Embarking on a career in further education is not for the faint-hearted. There's no central agency responsible for providing advice, support or training for aspiring lecturers and managers; no particular career pattern; and no formal requirements for teaching qualifications.
In the three years since the 400 FE colleges in England and Wales were given independence from local authority control, provisions for student support and course guidance have multiplied in tandem with fierce competition for students and the fee income they represent.
But the more cohesive and rigorous approach to the product has not been matched by new measures for staff development or recruitment, according to the FE unions and professional associations.
Colleges have shed full and part-time staff through a series of massive redundancies; part-time specialists have been squeezed and the lecturers' union, NATFHE, remains in dispute with the new college employers' body over the drive for new contracts.
But with a new culture, where colleges are responsible for delegated budgets and operate in effect as small and medium-sized businesses, the pressure for part-timers to go fully freelance is increasing. Lack of coherent training and support throughout the sector for managers has been identified as the critical policy concern for colleges by the Association of College Managers. The Colleges' Employers' Forum says the "next explosion of investment in the sector will be in staff development".
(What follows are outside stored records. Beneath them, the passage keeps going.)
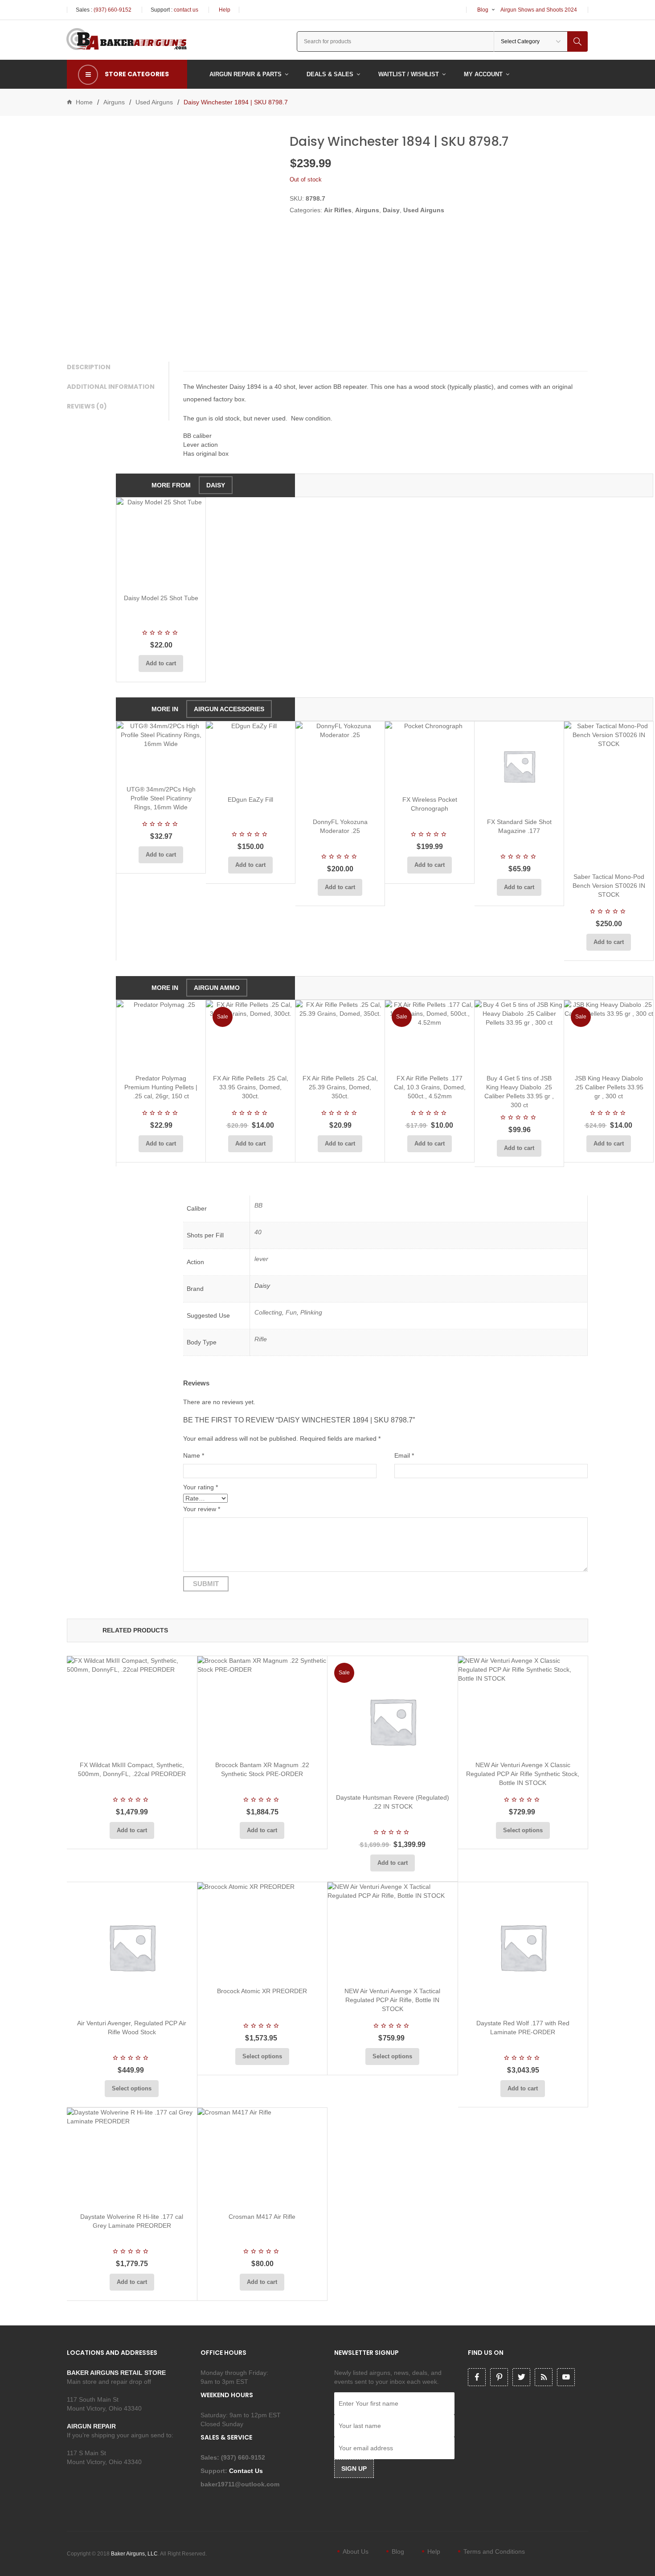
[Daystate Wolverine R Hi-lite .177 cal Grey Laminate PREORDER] (132, 2156)
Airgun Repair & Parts (245, 74)
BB (258, 1205)
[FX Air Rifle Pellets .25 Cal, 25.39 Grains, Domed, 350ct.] (340, 1033)
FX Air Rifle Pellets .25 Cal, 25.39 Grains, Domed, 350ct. (340, 1087)
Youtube (566, 2377)
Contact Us (247, 2470)
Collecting (268, 1312)
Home (84, 102)
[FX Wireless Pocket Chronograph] (429, 754)
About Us (355, 2551)
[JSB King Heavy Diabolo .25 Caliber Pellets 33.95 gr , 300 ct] (608, 1033)
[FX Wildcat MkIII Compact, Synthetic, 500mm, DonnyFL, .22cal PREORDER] (132, 1704)
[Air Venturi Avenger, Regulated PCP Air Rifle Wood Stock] (132, 1947)
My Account (483, 74)
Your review (201, 1509)
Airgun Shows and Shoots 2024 (538, 10)
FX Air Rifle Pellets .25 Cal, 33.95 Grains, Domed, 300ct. (250, 1087)
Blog (482, 10)
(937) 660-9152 (112, 10)
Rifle (260, 1339)
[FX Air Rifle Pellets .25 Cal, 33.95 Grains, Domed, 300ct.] (250, 1033)
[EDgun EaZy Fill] (250, 754)
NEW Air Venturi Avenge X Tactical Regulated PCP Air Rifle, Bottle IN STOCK (392, 1999)
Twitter (521, 2377)
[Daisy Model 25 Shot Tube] (160, 542)
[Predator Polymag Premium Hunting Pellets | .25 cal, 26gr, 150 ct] (160, 1033)
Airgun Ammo (217, 987)
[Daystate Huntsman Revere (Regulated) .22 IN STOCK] (393, 1721)
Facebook (477, 2377)
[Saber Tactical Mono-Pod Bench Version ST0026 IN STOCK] (608, 793)
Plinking (311, 1312)
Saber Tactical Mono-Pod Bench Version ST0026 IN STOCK (609, 885)
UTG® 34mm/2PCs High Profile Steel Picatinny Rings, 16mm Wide (161, 798)
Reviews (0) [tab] (87, 406)
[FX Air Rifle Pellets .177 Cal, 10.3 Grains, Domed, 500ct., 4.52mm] (429, 1033)
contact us (186, 10)
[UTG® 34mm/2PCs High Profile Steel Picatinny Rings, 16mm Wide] (160, 749)
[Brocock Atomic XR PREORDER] (262, 1931)
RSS (544, 2377)
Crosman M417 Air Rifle (262, 2216)
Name (193, 1455)
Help (224, 10)
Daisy (391, 210)
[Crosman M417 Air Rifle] (262, 2156)
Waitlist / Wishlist (408, 74)
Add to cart (161, 663)
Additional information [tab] (111, 386)
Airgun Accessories (229, 709)
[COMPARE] (163, 576)
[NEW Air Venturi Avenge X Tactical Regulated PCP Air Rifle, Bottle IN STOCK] (393, 1931)
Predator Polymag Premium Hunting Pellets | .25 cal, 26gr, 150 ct (160, 1087)
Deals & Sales (330, 74)
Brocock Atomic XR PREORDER (262, 1991)
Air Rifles (338, 210)
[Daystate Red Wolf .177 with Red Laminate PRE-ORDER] (523, 1947)
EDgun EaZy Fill (250, 799)
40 (258, 1232)
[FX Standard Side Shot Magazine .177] (519, 766)
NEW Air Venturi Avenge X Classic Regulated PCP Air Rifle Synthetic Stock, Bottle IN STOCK (522, 1773)
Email (404, 1455)
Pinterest (499, 2377)
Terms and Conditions (494, 2551)
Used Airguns (154, 102)
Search (577, 41)
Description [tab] (89, 367)
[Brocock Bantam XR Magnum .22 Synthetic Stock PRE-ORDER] (262, 1705)
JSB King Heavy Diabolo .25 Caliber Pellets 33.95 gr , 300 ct (608, 1087)
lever (261, 1258)
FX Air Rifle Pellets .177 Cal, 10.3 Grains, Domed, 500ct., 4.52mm (430, 1087)
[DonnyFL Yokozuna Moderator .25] (340, 766)
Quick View (184, 576)
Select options (523, 1830)
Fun (291, 1312)
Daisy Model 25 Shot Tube (161, 598)
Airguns (114, 102)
For many new entrants the traditional way in through the part-time path remains the most direct. FE teachers do not need a professional qualification to do the job, but they do need relevant experience in the field in which they wish to teach. Most gain teaching qualifications as they progress: analysis of the Further Education Funding Council inspection reports carried out by NATFHE in the past year shows that up to 90 per cent of lecturers and managers have some form of teaching qualification and 60 per cent have taken full-time teaching courses. Most colleges are still spending 1 per cent of their budget on staff training and development - the old local authority figure - but some spend as little as 0.3 per cent, according to the union assistant secretary Derek Betts.
Approaching colleges and asking for work is still the most frequent and successful method of getting started. But newcomers to FE cannot expect job security, according to Dan Taubman, also a NATFHE assistant secretary.
"We get a lot of calls from people who have been made redundant from a wide range of jobs and professions and they think teaching is safe and secure, but it's not. By and large colleges are not nice places any more - people are having to work much harder in worse conditions teaching more subjects."
For those willing to take the plunge Mr Taubman, like others more positive about the new commercial culture found in colleges today, says defining talents and refining skills is a wise move. Many new teachers take the City and Guilds "730" FE teaching course; colleges traditionally support staff in this.
There are full-time one-year FE teaching courses on offer at a small number of universities, but most higher education institutions offer a range of courses relevant to teachers who wish to improve their classroom skills.
Signing up with an agency is another route open to part-timers: Education Lecturing Services, a non-profit teacher supply agency launched earlier this year, has more than 42,000 part-time lecturers on its books.
The lecturers are regarded as self-employed, but the agency deals with tax and national insurance, sickness and maternity benefit deductions. Colleges pay a percentage commission based on lecturers' earnings, which average Pounds 17 an hour and so far more than 30,000 assignments have been processed by the Nottingham-based company, according to its director Geoff Lennox.
"Ultimately we hope to open up the market for part-time lecturers, giving people the ability to have a wide market for their skills."
Training is the key word for mid-term career staff in FE. John Mowbray, secretary of the Association of College Managers, believes that without appropriate training the new culture in FE colleges will not succeed in transforming colleges and creating institutions fit to teach in the 21st century. He says: "We need a proper national framework for the professional development of managers and lecturers in FE."
Many colleges do provide core training for their managers but more is needed, most agencies agree. The Further Education Development Agency is launching a national programme of six management development courses next month.
The absence of a central agency for training and career development in the sector is likely to rise up the political agenda in the coming months.
Tony Watts, director of the National Institute for Careers Education and Counselling, says: "At a time when the FE sector is giving far more attention than before to guidance and progression for learners in the system , it is significant that this is not reflected in measures for staff.
"The developments for learners are more likely to be effective if employers apply this to staff too."